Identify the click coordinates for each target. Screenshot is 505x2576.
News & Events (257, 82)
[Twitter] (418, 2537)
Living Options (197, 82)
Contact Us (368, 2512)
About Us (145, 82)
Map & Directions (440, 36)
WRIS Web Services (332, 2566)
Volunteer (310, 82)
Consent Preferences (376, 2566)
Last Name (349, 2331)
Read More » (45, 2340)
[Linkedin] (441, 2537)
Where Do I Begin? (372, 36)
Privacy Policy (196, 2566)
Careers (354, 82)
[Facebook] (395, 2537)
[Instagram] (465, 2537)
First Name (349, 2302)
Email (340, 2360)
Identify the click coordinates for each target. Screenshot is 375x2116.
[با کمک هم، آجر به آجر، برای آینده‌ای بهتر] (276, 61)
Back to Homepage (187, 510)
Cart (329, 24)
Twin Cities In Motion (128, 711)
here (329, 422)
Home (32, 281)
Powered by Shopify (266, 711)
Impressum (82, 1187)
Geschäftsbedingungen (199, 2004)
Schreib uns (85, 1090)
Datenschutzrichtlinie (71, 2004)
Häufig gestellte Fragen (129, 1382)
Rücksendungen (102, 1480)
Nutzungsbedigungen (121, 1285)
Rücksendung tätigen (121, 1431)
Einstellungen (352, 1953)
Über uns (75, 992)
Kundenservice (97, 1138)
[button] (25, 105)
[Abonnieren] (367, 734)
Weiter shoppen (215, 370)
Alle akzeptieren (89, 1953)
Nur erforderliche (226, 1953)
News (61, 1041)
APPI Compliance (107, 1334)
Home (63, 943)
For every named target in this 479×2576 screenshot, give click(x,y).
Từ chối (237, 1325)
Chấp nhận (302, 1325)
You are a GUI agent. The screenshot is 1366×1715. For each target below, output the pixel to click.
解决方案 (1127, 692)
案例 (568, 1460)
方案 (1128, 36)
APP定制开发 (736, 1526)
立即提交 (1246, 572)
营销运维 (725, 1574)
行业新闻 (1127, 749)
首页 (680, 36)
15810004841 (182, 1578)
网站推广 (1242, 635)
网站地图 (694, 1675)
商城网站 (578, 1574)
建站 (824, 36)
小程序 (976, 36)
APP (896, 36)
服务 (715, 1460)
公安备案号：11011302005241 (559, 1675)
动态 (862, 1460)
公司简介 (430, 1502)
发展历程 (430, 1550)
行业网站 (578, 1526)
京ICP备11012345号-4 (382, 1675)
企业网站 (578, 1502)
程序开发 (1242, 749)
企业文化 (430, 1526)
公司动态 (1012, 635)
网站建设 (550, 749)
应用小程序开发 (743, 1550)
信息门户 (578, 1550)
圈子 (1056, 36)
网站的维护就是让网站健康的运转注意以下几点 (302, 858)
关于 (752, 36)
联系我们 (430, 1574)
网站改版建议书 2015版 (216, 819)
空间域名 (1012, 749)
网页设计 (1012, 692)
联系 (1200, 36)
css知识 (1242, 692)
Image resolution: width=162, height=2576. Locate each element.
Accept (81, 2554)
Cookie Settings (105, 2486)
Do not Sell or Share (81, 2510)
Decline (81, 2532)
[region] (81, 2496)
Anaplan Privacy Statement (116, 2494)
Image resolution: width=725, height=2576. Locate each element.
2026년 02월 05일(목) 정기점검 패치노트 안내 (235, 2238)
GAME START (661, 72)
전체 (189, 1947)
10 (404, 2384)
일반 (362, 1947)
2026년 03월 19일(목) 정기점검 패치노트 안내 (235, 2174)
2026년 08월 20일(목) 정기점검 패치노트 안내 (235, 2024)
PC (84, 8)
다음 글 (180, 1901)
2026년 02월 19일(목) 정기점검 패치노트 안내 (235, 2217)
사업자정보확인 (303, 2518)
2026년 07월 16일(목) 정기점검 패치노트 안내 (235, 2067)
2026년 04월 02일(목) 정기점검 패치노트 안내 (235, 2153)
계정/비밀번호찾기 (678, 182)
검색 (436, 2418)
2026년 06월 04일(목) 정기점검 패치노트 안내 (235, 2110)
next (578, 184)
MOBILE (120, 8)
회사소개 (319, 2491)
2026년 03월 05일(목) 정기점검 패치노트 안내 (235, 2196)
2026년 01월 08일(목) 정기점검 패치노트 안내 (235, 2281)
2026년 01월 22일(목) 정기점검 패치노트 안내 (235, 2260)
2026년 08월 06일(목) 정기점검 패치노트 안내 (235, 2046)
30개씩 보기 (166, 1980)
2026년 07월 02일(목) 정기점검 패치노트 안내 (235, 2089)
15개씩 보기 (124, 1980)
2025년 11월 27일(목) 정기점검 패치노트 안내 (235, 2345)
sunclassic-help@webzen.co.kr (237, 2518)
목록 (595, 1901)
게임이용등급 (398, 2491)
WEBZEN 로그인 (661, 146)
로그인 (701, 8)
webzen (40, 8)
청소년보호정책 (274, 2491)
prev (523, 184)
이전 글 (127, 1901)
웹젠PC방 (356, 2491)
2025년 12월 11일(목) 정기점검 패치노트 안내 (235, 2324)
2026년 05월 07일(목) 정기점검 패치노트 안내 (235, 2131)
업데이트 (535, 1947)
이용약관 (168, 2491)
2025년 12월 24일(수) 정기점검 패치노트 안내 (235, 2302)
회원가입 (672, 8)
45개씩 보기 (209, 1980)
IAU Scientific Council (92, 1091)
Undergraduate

==============================

Transcribe the opening lines of the listing exactly, please. Stop after the line that contains "Screenshot is 375x2116.".

**ANSWER SPACE**:
Identify the click coordinates for each target. Screenshot is 505x2576.
News & Events (257, 82)
[Twitter] (418, 2537)
Living Options (197, 82)
Contact Us (368, 2512)
About Us (145, 82)
Map & Directions (440, 36)
WRIS Web Services (332, 2566)
Volunteer (310, 82)
Consent Preferences (376, 2566)
Last Name (349, 2331)
Read More » (45, 2340)
[Linkedin] (441, 2537)
Where Do I Begin? (372, 36)
Privacy Policy (196, 2566)
Careers (354, 82)
[Facebook] (395, 2537)
[Instagram] (465, 2537)
First Name (349, 2302)
Email (340, 2360)
Identify the click coordinates for each target. Screenshot is 375x2116.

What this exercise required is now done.